Ukrainian techno clubs and parties—which have become a safe haven for the LGBTQIA+ community—have repeatedly been the targets of violent attacks by right-wing radicals and unauthorised police raids, in which police officers exceeded their authority. In 2021, demonstrators rallied against police violence in Podil, a Kyiv neighbourhood that is the heart of club culture. Halishchuk's video We Are Dancing — not Cops is inspired by the protests against police brutality. The work is a remake of the music video ‘claws'’ by Charli XCX, using memes that circulate around the video. The artist creates new layers of meaning in the work and states that We Are Dancing — not Cops is a dance of victory. He says: "I won because I have nothing to lose as a person, because my nothing is the state's everything. This is a fight on all fronts and drawing everyone's attention to this problem. I do not need to be physically present to participate in the eternal struggle for liberation."

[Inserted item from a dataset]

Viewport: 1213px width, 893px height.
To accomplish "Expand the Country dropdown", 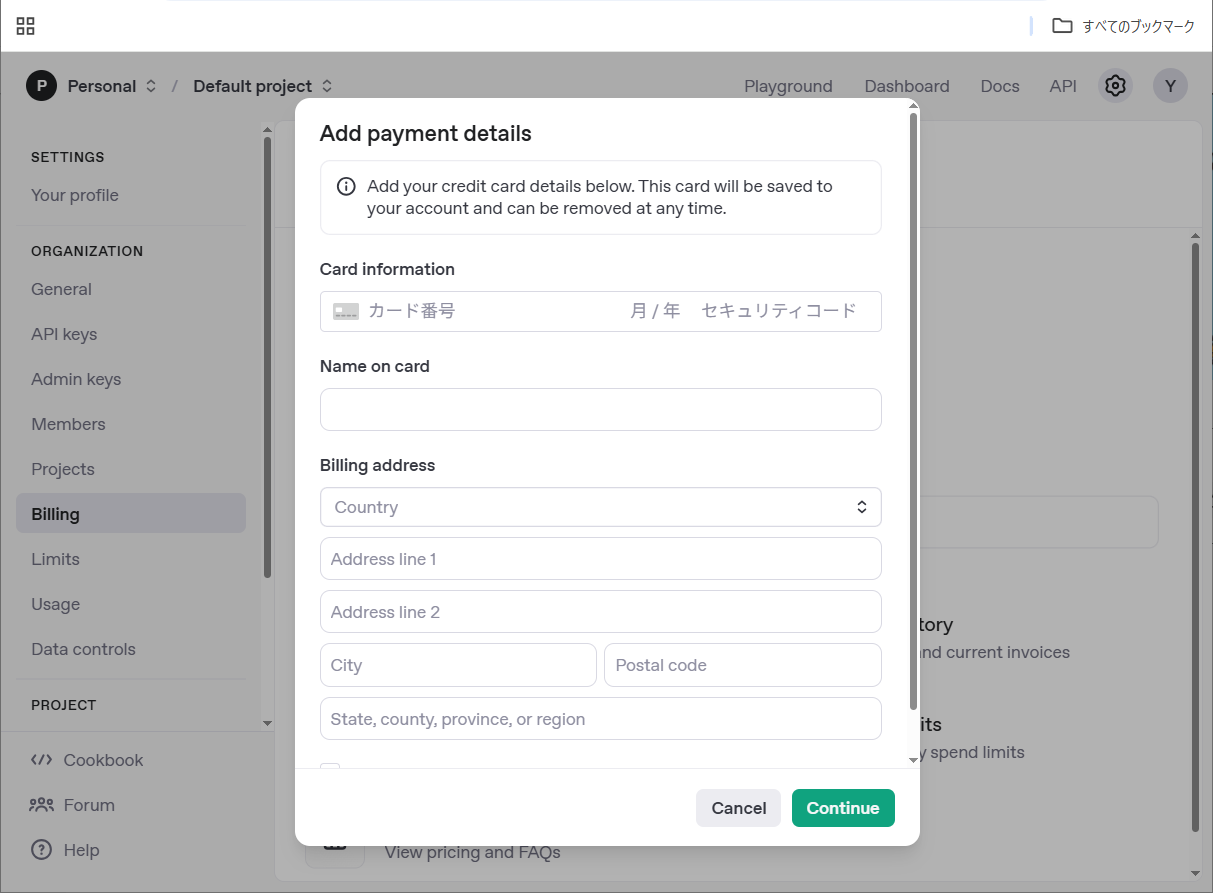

Olekasndr Halishchuk, We Are Dancing—not Cops, 2021. Video, 3 minutes


Oleksandr Halishchuk, Everything Must Be Leopard Print, 2020–2023


The leopard print flag is the second and the last version of this work. This item was made specifically for the exhibition. The fate of the first flag, left behind by Halishchuk in Kyiv after the beginning of full-scale Russian invasion of Ukraine, is unknown. The original version of the flag was based on the role of the leopard print in drag, fashion, and pop culture and its kitschy connotations. Halischuk says about the second version of the flag: “At the moment, I associate the leopard print with its natural origin and functions—camouflage and protection.” The shabbiness of the flag symbolises the real state of affairs of the queer community in the world, while the flag’s brightness refers to marginality and the need for direct action to achieve the goal. “Ukraine did not fight for its existence with peaceful dialogue and polite smiles, and it is the same with marginalised communities. Soft activism strategies have not worked, negotiations have yielded only empty promises, and assimilationist politeness has opened up space for counter-revolutions and neo-fascism. But we, queer people will still get our rights, even if it is the final measure,” adds Halischuk.